*** Opening of Study text ***

= Mt. Hope Family Center =

University of Rochester research center in Rochester, NY

The Mt. Hope Family Center, located in Rochester, NY, is a research center affiliated with the University of Rochester that integrates its research with clinical therapy methods. The Center focuses on helping at-risk impoverished families overcome challenges such as childhood maltreatment, trauma, and major depressive disorder.

== History ==
Mt. Hope Family Center was established in 1979 as a therapeutic preschool for children affected by violence From 1984 to 2005, the center was directed by Dante Cicchetti, who worked to add a wider range of services and a heavier emphasis on research in the center. During this time, Cicchetti also began the journal Development and Psychopathology which is still based at Mt. Hope Family Center. The center carries out research on child development, particularly of children who have dealt with maltreatment. It also provides services to adults who face problems with severe familial dysfunction and they work heavily with lower income families who experience much stress in their daily lives. In 2005, Sheree Toth became executive director.

*** Close of Study text ***
*** Opening of Dataset entries ***

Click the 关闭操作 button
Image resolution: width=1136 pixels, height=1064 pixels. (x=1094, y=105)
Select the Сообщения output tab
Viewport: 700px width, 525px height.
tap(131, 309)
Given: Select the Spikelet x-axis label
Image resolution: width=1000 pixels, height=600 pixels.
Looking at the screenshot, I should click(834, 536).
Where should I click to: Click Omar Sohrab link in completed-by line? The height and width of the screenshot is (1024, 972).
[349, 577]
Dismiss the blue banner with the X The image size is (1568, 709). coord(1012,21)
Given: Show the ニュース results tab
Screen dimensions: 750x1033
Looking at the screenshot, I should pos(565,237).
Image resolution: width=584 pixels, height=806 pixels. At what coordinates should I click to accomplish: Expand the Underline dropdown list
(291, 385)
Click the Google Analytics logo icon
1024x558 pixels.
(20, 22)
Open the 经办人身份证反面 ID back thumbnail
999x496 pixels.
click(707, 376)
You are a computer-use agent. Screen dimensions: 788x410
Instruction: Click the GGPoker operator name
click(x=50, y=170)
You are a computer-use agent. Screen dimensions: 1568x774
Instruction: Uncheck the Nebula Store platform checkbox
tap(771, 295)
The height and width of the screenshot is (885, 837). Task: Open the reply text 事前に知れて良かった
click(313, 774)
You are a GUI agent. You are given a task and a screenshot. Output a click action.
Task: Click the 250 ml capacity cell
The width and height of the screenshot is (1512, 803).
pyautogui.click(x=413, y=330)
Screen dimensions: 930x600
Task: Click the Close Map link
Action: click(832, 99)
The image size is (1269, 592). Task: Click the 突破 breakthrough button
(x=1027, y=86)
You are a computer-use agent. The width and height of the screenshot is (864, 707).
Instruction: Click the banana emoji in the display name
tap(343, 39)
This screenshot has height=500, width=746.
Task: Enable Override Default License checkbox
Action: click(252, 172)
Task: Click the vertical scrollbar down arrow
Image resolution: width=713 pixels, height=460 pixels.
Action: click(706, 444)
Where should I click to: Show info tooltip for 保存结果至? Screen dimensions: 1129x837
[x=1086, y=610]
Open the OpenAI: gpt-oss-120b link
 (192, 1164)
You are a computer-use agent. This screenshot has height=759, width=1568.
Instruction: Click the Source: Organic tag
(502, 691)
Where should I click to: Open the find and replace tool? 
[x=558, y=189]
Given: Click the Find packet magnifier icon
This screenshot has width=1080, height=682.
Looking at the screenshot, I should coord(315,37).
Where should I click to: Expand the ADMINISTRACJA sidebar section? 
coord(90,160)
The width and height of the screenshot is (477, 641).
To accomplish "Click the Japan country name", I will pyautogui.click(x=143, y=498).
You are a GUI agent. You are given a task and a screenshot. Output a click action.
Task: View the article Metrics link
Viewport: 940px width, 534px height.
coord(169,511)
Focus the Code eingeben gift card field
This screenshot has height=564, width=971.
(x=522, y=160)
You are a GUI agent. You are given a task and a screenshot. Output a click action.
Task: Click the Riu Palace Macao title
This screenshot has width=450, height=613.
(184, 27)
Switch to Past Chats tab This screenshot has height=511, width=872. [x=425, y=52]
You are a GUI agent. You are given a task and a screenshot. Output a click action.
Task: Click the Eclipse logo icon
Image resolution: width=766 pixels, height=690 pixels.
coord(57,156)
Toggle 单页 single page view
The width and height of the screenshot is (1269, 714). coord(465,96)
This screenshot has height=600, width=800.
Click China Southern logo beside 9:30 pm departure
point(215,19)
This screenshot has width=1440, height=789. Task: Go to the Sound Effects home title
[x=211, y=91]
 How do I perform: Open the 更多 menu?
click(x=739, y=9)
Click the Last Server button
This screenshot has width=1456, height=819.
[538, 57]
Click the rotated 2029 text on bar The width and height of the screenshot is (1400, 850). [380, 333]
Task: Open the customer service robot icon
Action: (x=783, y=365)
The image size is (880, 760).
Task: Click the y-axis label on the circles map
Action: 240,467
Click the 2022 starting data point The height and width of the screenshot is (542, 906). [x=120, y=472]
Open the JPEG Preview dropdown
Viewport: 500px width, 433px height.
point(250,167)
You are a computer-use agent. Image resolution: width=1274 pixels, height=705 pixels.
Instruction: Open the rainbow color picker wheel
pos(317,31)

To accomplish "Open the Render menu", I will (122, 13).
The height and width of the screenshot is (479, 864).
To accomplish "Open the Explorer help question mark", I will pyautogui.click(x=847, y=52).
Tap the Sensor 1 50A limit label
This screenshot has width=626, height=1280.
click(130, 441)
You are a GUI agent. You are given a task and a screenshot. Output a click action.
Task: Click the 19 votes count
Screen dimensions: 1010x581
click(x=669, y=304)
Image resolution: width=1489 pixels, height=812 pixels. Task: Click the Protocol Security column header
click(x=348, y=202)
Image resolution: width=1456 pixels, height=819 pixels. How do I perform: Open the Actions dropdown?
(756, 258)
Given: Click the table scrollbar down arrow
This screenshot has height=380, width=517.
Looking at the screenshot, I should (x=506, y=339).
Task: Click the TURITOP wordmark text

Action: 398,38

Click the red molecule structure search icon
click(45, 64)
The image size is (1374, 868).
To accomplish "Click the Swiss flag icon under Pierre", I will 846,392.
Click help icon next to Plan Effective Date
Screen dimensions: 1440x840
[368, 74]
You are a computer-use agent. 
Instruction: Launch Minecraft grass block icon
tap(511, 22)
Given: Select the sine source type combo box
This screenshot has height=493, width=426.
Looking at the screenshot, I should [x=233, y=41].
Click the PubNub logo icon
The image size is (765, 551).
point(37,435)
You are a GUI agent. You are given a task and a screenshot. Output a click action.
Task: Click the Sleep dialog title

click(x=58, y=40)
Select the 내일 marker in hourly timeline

*** Close of Dataset entries ***

List of tasks →
- A) In the Mt. Hope Family Center article, translate this sentence into Spanish: "The center carries out research on child development, particularly of children who have dealt with maltreatment."
- B) Extend the Mt. Hope Family Center article, picking up after its final sentence.
You won't need any of the data.

Activity answers →
- A) El centro lleva a cabo investigaciones sobre el desarrollo infantil, en particular de los niños que han sufrido maltrato.

- B)
== Projects and programs ==
Mt. Hope Family center offers multiple community services and they have several projects in place to help foster growth in families and study new ways to help those who have been maltreated. One recent project was SOLAR, or the Study of Late Adolescent Resilience, which works to see how "early identified vulnerabilities contribute to substance abuse and mental health problems later in development." The center also has multiple ongoing programs such as an After School program for at risk youth, parenting classes for parents who are involved with the Monroe County Department of Human Services, child-parent psychotherapy, and trauma-focused cognitive behavioral therapy.